Eurasian Spoonbill (Platalea leucorodia) – A passage migrant in Cyprus, with a few seen in wetland areas every Spring and Autumn. I saw my first two of this Autumn this past Sunday.
Some background on Spoonbills:
Range: The wide but fragmented breeding range of the Eurasian Spoonbill extends from Europe to northwest Africa, the Red Sea, India and China. Wintering areas include the Atlantic coast of Europe, the Mediterranean, sub-Saharan Africa, southwest Asia, India, Sri Lanka, southern China, and Japan.
Habitat: The Eurasian Spoonbill inhabits fresh and saltwater marshes, estuaries, deltas, tidal creeks, rivers, lakes, reservoirs and mangrove swamps. It shows a particular preference for shallow wetlands with a mud, clay or fine sand bottom, as well as islands, dense reedbeds, and scattered trees and shrubs for nesting.

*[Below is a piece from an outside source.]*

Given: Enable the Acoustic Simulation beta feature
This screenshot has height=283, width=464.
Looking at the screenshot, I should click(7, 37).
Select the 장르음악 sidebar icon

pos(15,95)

Biology: The Eurasian Spoonbill forages alone or in small groups, wading methodically through shallow water whilst sweeping its distinctive bill from side to side in search of prey. Small fish, aquatic insects, shrimp and other invertebrates comprise the bulk of its diet, but it will also take algae and fragments of aquatic plants, although these may just be accidentally ingested. Foraging activity generally peaks around morning and evening, except in coastal areas, where it is governed by the timing of low tide.
Threats: With the notable exception of the western European population, which appears to be increasing in size, most populations of the Eurasian Spoonbill are declining. The eastern African population is most at risk, with the remaining 750 breeding pairs (as of 2008) restricted to a single site in Mauritania, which faces an increasing risk of flooding due to sea-level rise. Furthermore, a large proportion of the juveniles at this site are killed by predators, such as jackals. Elsewhere across its range, the Eurasian Spoonbill is threatened by habitat loss and degradation, human disturbance, pollution, hunting, and exploitation of eggs.